### TASK INSTRUCTIONS
Convert the material below into a JSON list of strings, one string per line, and skip any blank lines. Leave the pictures out.

### DATA
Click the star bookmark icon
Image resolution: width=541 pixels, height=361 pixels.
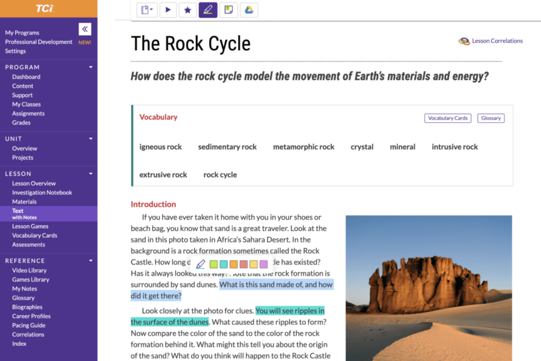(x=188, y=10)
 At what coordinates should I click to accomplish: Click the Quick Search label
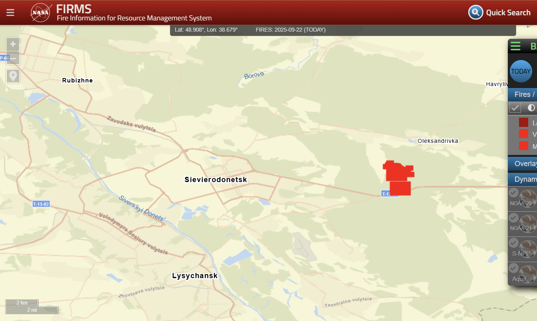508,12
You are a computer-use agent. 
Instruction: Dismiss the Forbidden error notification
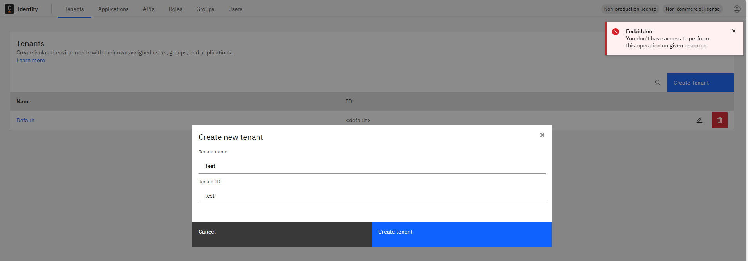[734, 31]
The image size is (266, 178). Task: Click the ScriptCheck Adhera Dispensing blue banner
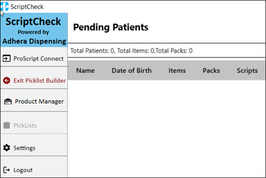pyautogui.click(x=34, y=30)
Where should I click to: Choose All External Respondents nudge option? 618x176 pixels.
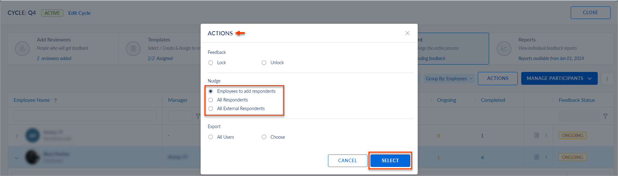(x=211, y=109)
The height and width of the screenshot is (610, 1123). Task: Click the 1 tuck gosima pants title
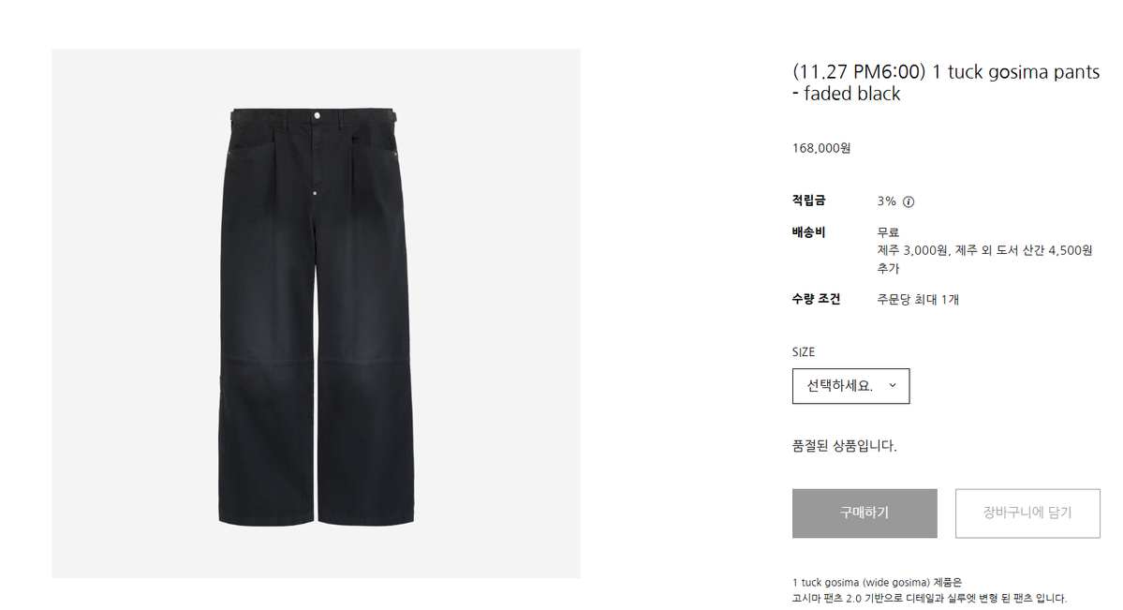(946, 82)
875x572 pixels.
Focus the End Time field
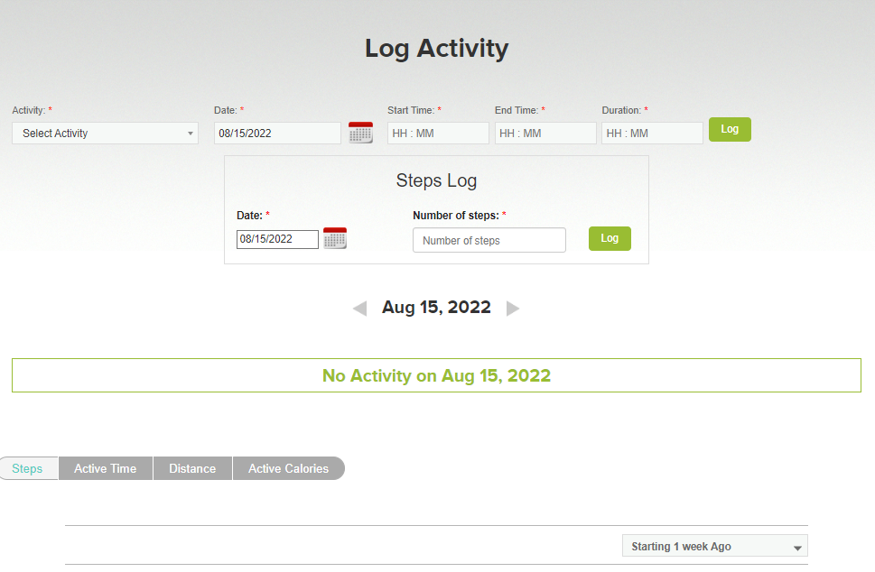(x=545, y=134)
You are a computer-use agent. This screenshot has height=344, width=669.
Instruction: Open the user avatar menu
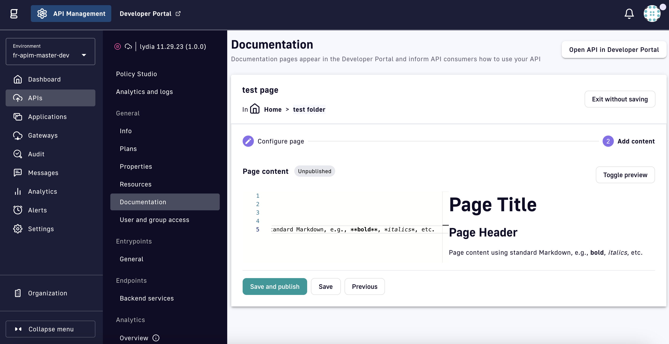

### THE COMPLETED TASK
[
  "Click the star bookmark icon",
  "Image resolution: width=541 pixels, height=361 pixels.",
  "(x=188, y=10)",
  " At what coordinates should I click to accomplish: Click the Quick Search label",
  "508,12",
  "You are a computer-use agent. ",
  "Instruction: Dismiss the Forbidden error notification",
  "[734, 31]",
  "The image size is (266, 178). Task: Click the ScriptCheck Adhera Dispensing blue banner",
  "pyautogui.click(x=34, y=30)",
  "Where should I click to: Choose All External Respondents nudge option? 618x176 pixels.",
  "(x=211, y=109)",
  "The height and width of the screenshot is (610, 1123). Task: Click the 1 tuck gosima pants title",
  "(946, 82)",
  "875x572 pixels.",
  "Focus the End Time field",
  "(x=545, y=134)",
  "You are a computer-use agent. This screenshot has height=344, width=669.",
  "Instruction: Open the user avatar menu"
]